Figure 3 displays the average effect size for each combination of instructional methods compared with the pure control groups with no training. In addition, a table listing the effect sizes for all possible two-way comparisons between different combinations of instructional methods is available in Section 5 of the Supplemental Information. Several combinations of instructional methods were significantly more effective than all 3 types of control groups, with medium to large effect sizes: programs using didactic, observation, rehearsal, and feedback (d = 0.89 to 1.07); all 5 instructional methods (d = 0.68 to 0.86); didactic, observation, and reflection (d = 0.63 to 0.81); didactic, observation, reflection, and rehearsal (d = 0.54 to 0.72); and didactic, reflection, rehearsal, and feedback (d = 0.31 to 0.50). Relative efficacy ranking, based on the SUCRA curves, revealed that the most effective types of program were those that included: (1) didactic, observation, rehearsal, and feedback, (2) all 5 instructional methods, and (3) didactic, observation, and reflection.
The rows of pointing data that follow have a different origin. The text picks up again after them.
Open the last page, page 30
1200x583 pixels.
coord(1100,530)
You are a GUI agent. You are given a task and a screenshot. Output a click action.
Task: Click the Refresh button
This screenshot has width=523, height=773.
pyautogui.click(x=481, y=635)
The SUCRA values and curves are presented in Section 5 of the Supplemental Information.
Forest plot from network meta-analysis in which we compare each combination of instructional methods to control.
Forest plot from network meta-analysis in which we compare each combination of instructional methods to control.
The comparison-adjusted funnel plot (Section 6 of the Supplemental Information) suggested that small studies may exaggerate the effectiveness of less intensive interventions, although this was heavily influenced by a few outliers. In the sensitivity analysis without outliers, we identified the same top 3 combinations of instructional methods. In the analysis with only low risk-of-bias studies, we identified programs using all instructional methods as being the most effective and those without feedback being more effective than those without reflection (see Section 6 of the Supplemental Information for details). Program rankings also differed somewhat in adjusted versus unadjusted models (see Section 6 of the Supplemental Information). Nonetheless, programs that used didactic instruction, observation, rehearsal, and feedback ranked in the top 3 in 83% of network meta-regression analyses, whereas those using all instructional methods were ranked in the top 3 75% of the time. In all scenarios, at least 1 of these types of programs was in the top 3 and in many cases both were in the top 3, underscoring the consistent superiority of programs using these combinations of instructional approaches.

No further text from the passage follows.